Iranian foreign minister Javad Zarif, who led his country’s delegation to nuclear talks in Geneva in November, paid a visit Monday to the gravesite of Imad Moughniyeh, the “mastermind” behind a string of attacks in Beirut in the early 1980s, including the bombings of the U.S. Embassy and the U.S. Marines barracks.
Mugniyeh, who was part of the Hezbollah terror group, was killed by a car bomb in Damascus in 2008, possibly by Israel.
Zarif was hailed for his role in brokering the Geneva deal, whose details were finalized on Sunday. The next day, Zarif laid at the wreath at one of America’s worst enemies. The message was unmistakable: Iran remains utterly committed to its decades-long campaign of war and terror against the U.S., despite recent negotiations. There is no indication that the Iranian regime, even under President Hassan Rouhani, will change its hostile posture.

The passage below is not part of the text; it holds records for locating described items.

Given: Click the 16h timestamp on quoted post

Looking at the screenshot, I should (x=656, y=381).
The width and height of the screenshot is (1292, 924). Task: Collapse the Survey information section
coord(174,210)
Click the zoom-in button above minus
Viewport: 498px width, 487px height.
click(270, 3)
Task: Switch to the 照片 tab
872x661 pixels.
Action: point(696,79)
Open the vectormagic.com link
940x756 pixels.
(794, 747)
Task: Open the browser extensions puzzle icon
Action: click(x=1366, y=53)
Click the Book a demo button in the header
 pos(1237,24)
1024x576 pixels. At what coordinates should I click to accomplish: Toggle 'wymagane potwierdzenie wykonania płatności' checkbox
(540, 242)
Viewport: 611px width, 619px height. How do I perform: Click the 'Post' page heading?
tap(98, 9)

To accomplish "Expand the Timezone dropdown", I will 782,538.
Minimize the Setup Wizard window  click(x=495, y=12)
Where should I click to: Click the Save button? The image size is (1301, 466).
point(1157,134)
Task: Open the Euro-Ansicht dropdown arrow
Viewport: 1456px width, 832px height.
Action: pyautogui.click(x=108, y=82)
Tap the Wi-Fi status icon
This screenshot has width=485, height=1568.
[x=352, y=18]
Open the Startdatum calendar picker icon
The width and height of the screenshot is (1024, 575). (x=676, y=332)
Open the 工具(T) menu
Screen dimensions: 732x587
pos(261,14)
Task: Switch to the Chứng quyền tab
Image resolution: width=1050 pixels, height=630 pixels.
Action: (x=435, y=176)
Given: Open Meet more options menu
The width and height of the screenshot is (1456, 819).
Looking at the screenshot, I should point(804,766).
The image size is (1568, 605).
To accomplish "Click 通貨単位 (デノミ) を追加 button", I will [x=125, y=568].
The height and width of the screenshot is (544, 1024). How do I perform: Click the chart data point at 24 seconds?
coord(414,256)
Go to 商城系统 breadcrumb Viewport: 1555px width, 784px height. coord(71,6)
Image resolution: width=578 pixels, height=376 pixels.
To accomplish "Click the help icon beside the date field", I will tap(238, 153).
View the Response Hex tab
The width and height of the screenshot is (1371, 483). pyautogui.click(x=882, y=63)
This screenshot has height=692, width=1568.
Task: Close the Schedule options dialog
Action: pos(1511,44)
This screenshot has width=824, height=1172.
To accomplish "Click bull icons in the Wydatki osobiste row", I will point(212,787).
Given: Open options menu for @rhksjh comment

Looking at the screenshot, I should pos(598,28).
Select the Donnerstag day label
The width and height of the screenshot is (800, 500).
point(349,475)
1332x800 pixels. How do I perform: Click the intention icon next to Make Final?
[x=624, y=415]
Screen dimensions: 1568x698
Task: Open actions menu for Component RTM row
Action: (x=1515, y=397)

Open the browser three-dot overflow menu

Rouhani celebrated the Geneva deal as a “surrender” on Tuesday, and Zarif’s gesture celebrates it as a victory for Iran’s destructive tactics. It is possible that Rouhani and Zarif are trying to appease Iran’s most extreme religious leaders–who oppose any negotiation–by placing the Geneva agreement in a militant context. Yet the most basic interpretation of Zarif’s gesture is that the regime favors continued terror and hostility to the U.S.